Segunda-feira, 3 de fevereiro de 2014 - 21h33
“redução dos riscos inerentes ao trabalho, por meio de normas de saúde, higiene e segurança é direito expresso na Constituição Federal”, argumenta procuradora em Ação Civil Pública
Acre – O Departamento Nacional de Infraestrutura de Transportes – DNIT foi condenado em ação civil pública movida pelo Ministério Público do Trabalho em Rio Branco/AC, através da Procuradora do Trabalho Marielle Rissane Guerra Viana Cardoso, por não fornecer equipamentos de proteção a operadores de “Pare e Siga”, no trecho da BR 317, sentido Assis Brasil. Na sentença, o juiz da 5ª Vara do Trabalho de Porto Velho, José Roberto Coelho Mendes Júnior, fixa uma multa de R$ 10.000,00 (dez mil reais) por obrigação que o DNIT deixar de cumprir, acrescida de R$ 1.000,00 (um mil reais) por dia de descumprimento, além de responsabilização penal por crime de desobediência. A condenação é extensiva a todas as obras do DNIT em todo o território nacional, no prazo de 15 dias do trânsito em julgado.
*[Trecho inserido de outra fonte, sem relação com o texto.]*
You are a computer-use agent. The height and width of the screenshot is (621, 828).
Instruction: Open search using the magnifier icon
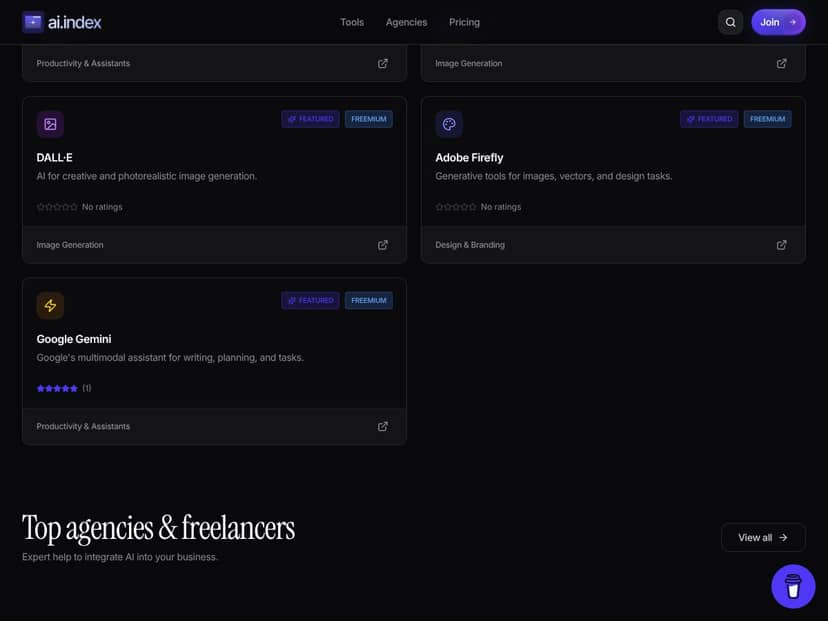(730, 21)
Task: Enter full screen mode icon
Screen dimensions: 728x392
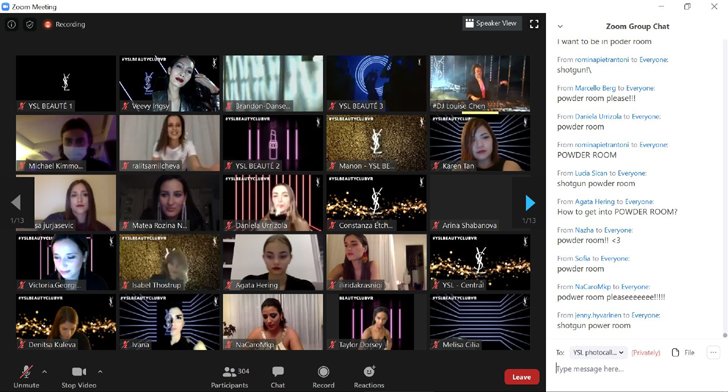Action: [x=534, y=24]
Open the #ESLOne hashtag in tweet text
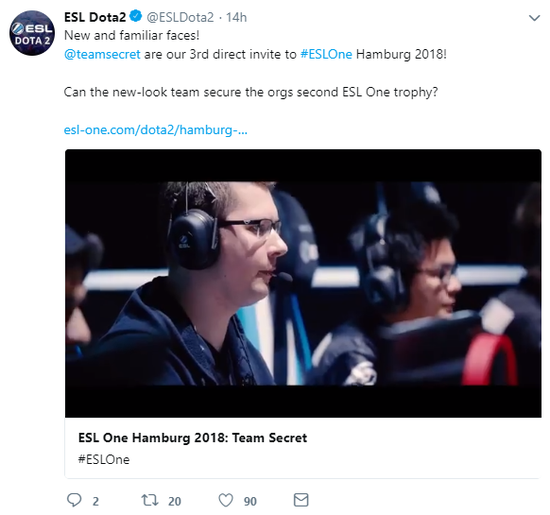Image resolution: width=550 pixels, height=515 pixels. click(326, 54)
De acordo com a sentença, que acolhe os pedidos formulados pelo MPT, o DNIT terá de disponibilizar, sempre, assentos para descanso de seus trabalhadores durante as pausas, nas atividades em que o trabalho deva ser realizado de pé, (caso das atividades de operador de “Pare e Siga”); disponibilizar, nos trabalhos realizados a céu aberto, abrigos, ainda que rústicos, capazes de proteger os trabalhadores contra intempéries, adotando, ainda, outras medidas que protejam os trabalhadores contra a insolação excessiva, o calor, o frio, a umidade e os ventos inconvenientes, tais como o fornecimento de protetor solar e chapéu e garantir, sempre, nos locais de trabalho, suprimento de água potável e fresca em quantidade superior a 250 ml por hora/homem, em recipientes portáteis hermeticamente fechados, de material adequado e construídos de maneira a permitir a fácil limpeza.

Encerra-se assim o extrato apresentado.